Today's Reading

"Jimmy, I can't pitch anymore, I haven't pitched since..." He couldn't even remember when. Probably since he wore the Moab Gnats jersey, which seemed like a lifetime ago. After high school he'd joined the army as a wide-eyed youth, was discharged, then volunteered again like many able-bodied men had when Pearl Harbor changed everything. "You don't even have a mask. That ball could hurt you. Remember, we're old men."

"Speak for yourself. I'm fifty-two, same as you. Besides, I don't need a mask because you couldn't hit the south side of a north-facing barn."

Before Winston knew it, Jimmy was behind home plate. Jimmy punched his mitt and grinned the same way he'd done when they were Gnats. Back when the biggest, baddest, most evil things in the world were the Saint Louis Cardinals and Bob Feller from Cleveland. Long before Hitler became a household name.

And for a moment Winston thought his old friend looked like a boy at the plate. For a moment Winston half felt like a boy himself.

"C'mon!" shouted Jimmy. "Let's show arthritis what for!" His voice sounded more childlike than usual. His face looked almost smooth at a distance. Jimmy's hair was no longer quite so gray. Baseball can make a man young.

Winston dropped his shoulder. He threw the ball a few times until he and Jimmy were laughing after every pitch. He couldn't remember having this much fun. Not in a long time. He pitched until his shoulder was aching and he began to cough. The coughing did not stop. He doubled over and hacked until he felt his vision dimming from the exertion.

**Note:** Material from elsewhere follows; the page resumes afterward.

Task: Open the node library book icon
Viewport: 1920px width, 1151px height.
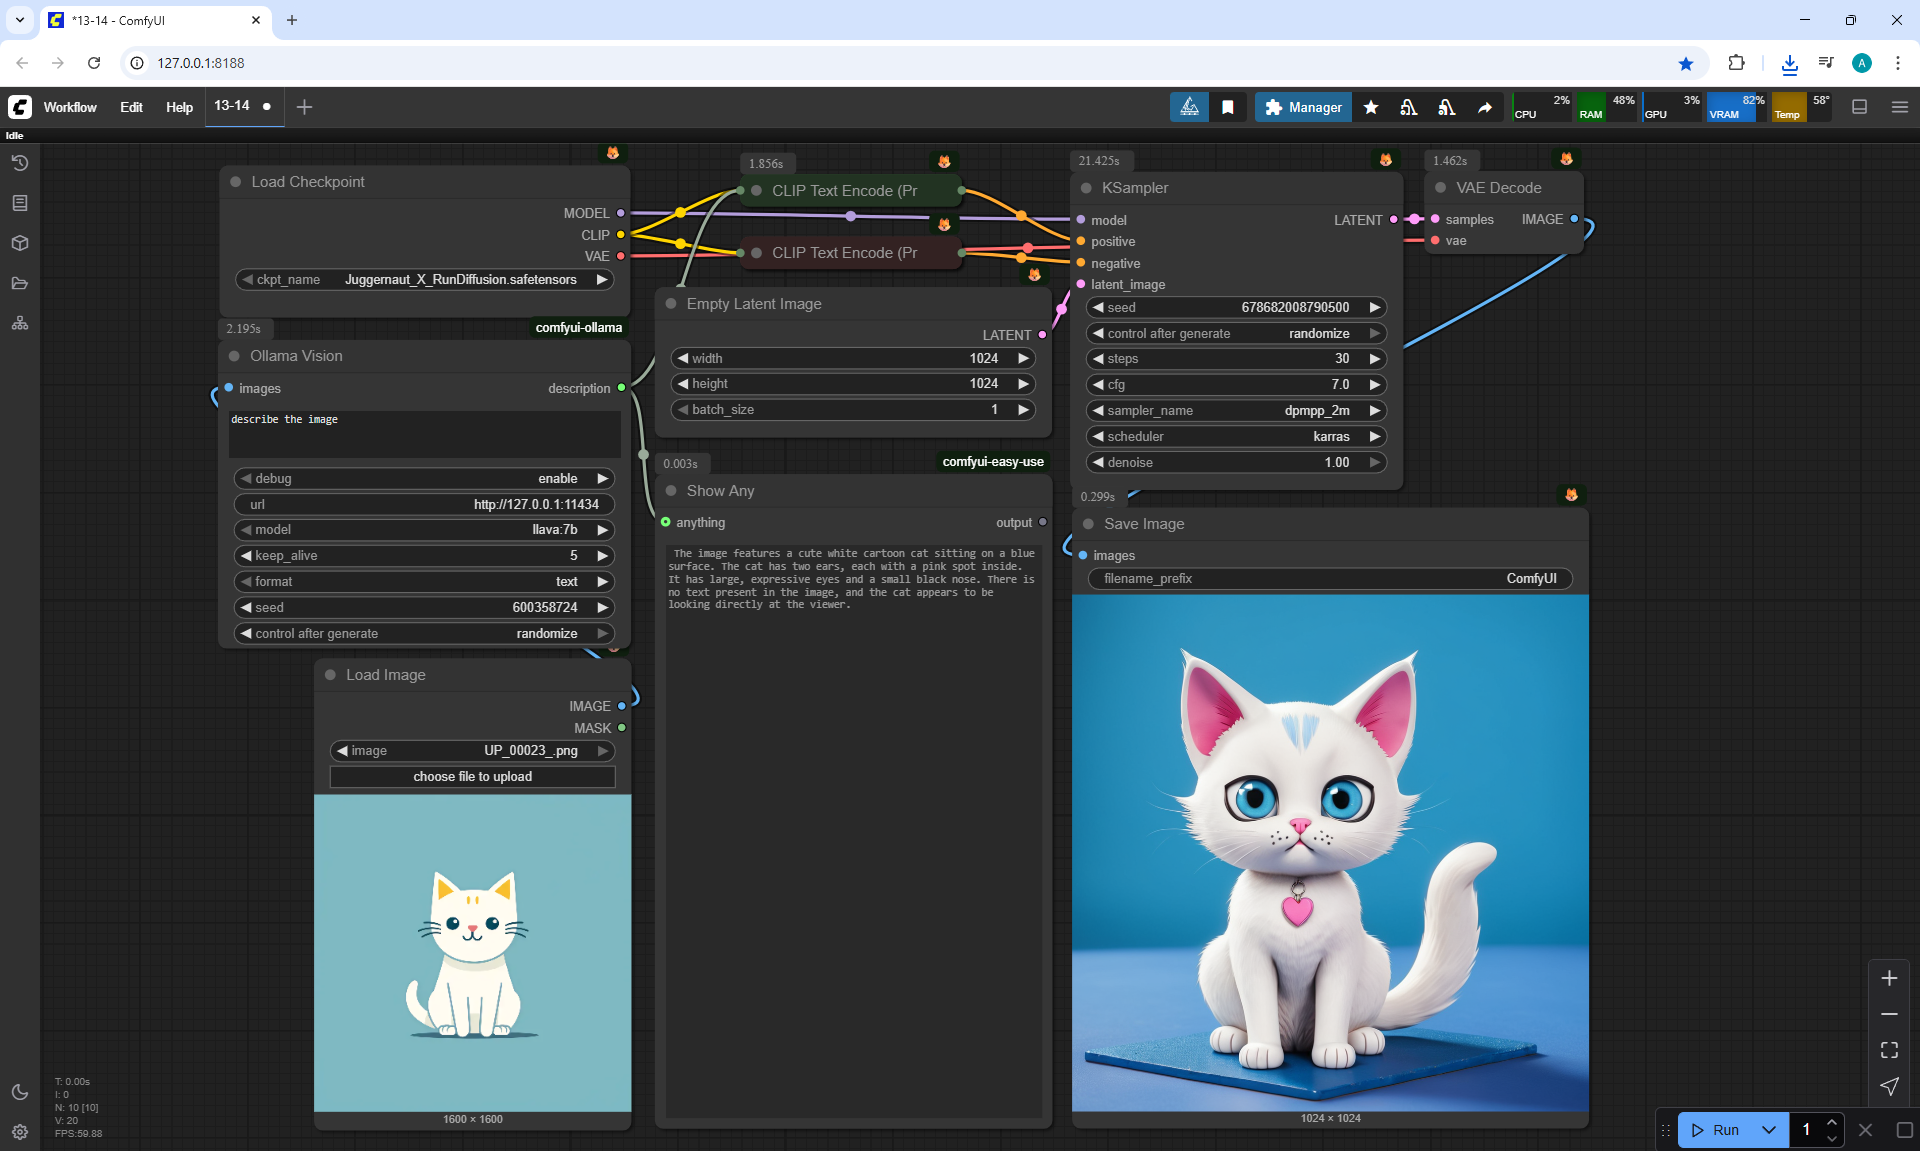Action: [20, 203]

Jimmy trotted to the mound. "You're a lot older and considerably more decrepit than I thought," said Jimmy, slapping Winston's back. "But hey, cheer up, at least I'm still better looking than you."

When the cough subsided, Winston looked at the large lamps suspended over Moab's field like objects from another realm. They were bright white. Floating in the darkness. The sky was no longer blue but black. And no artificial lights could ever change that.

Jimmy pointed to the sheriff's shirt. "Win, you're bleeding."

Just below Winston's armpit was a small pool of dark blood, growing like an ink blot. Winston laughed at it. Laughing was all he could do.

Because Sheriff Winston Browne was dying.

The Exile of Jessie

Jessie sat in the front seat, watching Pennsylvania go past her at forty-five miles per hour. There were big trees in the windows, blurry from highway speed. No homes, just trees and swelling green hills. Sister Johanna was driving, both hands on the wheel, a stern look on the old woman's face. Jessie's three temple brothers sat in the back seat. They were dweebs.

Jessie had no idea where Sister Johanna was taking her, but she didn't care. Sister Johanna and Jessie's friend Ada had been conspiring for weeks; Jessie knew this. Several times Jessie had found them talking in secret. Wherever they were taking her, at least she wasn't going to be attending the temple school anymore.

She had only ever been on a car ride twice before in her life. The truth was, riding in cars was pretty fun. You went fast; you saw new things. The only things better than car rides were sneaking a game of marbles, eating Mary Jane peanut-butter taffy candies, and climbing trees. But not necessarily in that order. She was good at all three.

Her brothers were sleeping on each other's shoulders, jaws open, drooling like animals. She didn't know these boys very well; they were older than her by a few years. And already working on temple farms instead of going to school. In fact, Johanna wasn't really her sister and these weren't actually her brothers. That's just what temple people called everyone, brothers and sisters. People in the temple called everyone by family titles because they were stupid.

The things Jessie saw through her window were wonderful. After several hours a sign read Welcome to Maryland. Not long after was a sign that said Welcome to Richmond. Wherever they were going, people certainly were welcoming. And it was now a long way away from Pennsylvania.